The gene-disease annotation relation is populated with published literature-based annotated gene-disease data, collected from different clinical and genomics databases [7], and categorized among gene name/ID, Ensembl ID, category (protein-coding or non-protein-coding, both protein-coding and non-protein-coding, or all available genes in processed RNA-seq samples), and relevant disease (Fig. 1). Our RNA-seq pipeline (Fig. 3) implements FastQC for quality checking [8], Trimmomatic to remove adapters and low-quality sequences [9], SAMtools to sort and index sequences [10], MarkDuplicates to remove duplicates [11], CollectInsertSizeMetrics to compute the size distribution and read orientation of paired-end libraries, and HISAT with Bowtie2 to align the sequences to the human reference genome (hg38) [12, 13]. RSEM is then applied for quantification and identification of differentially expressed genes by aligning the reads to reference de novo transcriptome assemblies [6]. As the final step, our RNA-seq pipeline utilizes an in-house developed scientific software application to efficiently extract and parse information from most of the outcome files (e.g., QC metrics, genes, isoforms) and transfer and load into a modeled relational database. The results based on genes are automatically linked to GVViZ for further annotation, expression analysis, and heat map visualization. Our RNA-seq pipeline starts with mainly the input of short read-based FASTQ files, preferably produced by the Illumina sequencing technology. We recommend the use of paired-end reads, but our pipeline can also work at single-end reads. Users can customize this pipeline based on their needs and can start from any point they would, e.g., instead of starting with FASTQ files, if they have already created SAM/BAM files, they can start directly using HISAT with Bowtie2, and RSEM.

Once GVViZ is successfully connected to the SQL database server, it allows users to design the analysis, select single and multiple sample cohorts, and customize visualization.
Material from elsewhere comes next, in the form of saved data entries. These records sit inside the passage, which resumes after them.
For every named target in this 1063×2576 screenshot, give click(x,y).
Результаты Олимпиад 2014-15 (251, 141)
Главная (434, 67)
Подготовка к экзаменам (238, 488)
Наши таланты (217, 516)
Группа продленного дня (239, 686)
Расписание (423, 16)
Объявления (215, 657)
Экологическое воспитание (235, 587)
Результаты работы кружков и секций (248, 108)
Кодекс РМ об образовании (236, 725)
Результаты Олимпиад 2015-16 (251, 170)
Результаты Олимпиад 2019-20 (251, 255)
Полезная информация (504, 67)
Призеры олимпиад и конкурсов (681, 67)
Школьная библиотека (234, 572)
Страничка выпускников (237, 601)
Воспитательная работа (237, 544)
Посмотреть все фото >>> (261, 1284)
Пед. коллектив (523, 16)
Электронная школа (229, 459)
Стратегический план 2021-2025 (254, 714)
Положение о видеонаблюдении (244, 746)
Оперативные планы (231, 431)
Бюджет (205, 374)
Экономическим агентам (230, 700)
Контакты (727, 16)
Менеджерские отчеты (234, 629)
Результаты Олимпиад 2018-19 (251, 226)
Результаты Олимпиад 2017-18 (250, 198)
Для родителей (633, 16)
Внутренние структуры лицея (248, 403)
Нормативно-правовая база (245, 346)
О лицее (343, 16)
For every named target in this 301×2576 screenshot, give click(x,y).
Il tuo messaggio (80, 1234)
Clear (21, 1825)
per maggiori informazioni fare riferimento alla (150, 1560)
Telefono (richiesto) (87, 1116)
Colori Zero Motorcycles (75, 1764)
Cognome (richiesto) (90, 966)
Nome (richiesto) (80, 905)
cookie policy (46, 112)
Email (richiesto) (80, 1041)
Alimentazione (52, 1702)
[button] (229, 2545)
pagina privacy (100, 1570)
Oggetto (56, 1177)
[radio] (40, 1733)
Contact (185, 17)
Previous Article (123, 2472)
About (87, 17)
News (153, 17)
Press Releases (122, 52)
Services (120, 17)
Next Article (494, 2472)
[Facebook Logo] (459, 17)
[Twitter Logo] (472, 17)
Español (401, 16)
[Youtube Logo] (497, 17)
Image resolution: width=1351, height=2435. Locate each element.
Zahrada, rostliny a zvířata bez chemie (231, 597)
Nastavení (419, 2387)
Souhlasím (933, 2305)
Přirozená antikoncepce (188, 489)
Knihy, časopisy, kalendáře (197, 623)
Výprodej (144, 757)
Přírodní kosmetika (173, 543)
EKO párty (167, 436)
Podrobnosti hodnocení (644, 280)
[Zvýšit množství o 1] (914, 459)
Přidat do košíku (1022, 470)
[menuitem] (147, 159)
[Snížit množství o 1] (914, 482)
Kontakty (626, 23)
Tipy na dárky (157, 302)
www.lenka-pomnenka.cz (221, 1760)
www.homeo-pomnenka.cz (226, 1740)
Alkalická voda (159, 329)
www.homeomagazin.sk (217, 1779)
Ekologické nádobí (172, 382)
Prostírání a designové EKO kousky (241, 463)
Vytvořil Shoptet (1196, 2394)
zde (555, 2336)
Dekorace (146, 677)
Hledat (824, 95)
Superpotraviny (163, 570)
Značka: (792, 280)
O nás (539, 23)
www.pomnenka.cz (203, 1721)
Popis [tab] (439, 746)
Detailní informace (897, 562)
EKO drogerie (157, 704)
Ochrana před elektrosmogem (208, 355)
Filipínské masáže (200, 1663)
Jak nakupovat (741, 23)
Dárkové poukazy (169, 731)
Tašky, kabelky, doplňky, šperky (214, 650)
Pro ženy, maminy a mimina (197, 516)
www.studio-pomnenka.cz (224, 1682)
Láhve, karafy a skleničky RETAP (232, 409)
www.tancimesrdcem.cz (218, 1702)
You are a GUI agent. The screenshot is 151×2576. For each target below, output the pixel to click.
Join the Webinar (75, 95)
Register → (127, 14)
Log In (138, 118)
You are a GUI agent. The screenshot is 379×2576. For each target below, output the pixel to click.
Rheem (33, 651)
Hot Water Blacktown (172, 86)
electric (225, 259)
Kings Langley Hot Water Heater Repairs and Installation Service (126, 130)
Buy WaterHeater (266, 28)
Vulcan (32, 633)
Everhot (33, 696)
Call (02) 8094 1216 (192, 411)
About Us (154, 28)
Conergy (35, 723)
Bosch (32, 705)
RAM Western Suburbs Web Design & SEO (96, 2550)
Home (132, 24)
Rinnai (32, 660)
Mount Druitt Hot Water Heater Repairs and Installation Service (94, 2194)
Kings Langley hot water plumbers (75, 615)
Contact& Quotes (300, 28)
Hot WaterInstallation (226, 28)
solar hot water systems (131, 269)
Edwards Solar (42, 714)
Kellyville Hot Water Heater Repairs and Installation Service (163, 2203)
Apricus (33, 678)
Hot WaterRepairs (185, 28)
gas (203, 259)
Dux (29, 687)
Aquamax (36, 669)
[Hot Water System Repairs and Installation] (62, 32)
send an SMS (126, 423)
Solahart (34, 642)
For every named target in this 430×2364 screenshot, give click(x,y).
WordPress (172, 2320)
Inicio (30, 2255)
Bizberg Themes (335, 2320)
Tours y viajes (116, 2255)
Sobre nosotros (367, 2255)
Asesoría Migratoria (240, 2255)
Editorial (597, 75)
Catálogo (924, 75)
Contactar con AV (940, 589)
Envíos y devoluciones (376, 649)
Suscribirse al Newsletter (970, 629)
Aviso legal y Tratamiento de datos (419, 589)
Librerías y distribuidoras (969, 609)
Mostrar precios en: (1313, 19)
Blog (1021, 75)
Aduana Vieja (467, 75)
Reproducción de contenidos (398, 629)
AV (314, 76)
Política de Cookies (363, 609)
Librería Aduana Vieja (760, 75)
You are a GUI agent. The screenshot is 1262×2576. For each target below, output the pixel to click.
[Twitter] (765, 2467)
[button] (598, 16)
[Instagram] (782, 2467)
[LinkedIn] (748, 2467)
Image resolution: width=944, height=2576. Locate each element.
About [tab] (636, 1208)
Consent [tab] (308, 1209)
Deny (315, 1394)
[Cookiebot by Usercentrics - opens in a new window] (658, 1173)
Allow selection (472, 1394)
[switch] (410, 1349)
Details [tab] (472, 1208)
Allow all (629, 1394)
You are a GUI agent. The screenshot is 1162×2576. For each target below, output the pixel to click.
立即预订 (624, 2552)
GVViZ provides SQL-based features to search and select genes and their associated diseases to support gene-disease data annotation. Next, users can select the appropriate gene category (coding, non-coding, both, or all available in samples used for analysis) for the designated analysis. Users need to define the criteria by choosing the right abundance type, setting desired minimum and maximum values, and selecting applicable analytic conditions. Users can select control and diseased samples from the main cohort by picking individual samples and define the range among one or multiple cohorts. GVViZ provides features to customize data visualization, which include titles (header, right y-axis, left y-axis, and x-axis), color schemes (28 gradients), selection and positioning of values (right y-axis and left y-axis), and rendering of heat maps. Finally, users can visualize the results within the GVViZ data visualization panel, as well as export in image (TIFF and PNG) and text (CSV) formats (Fig. 2).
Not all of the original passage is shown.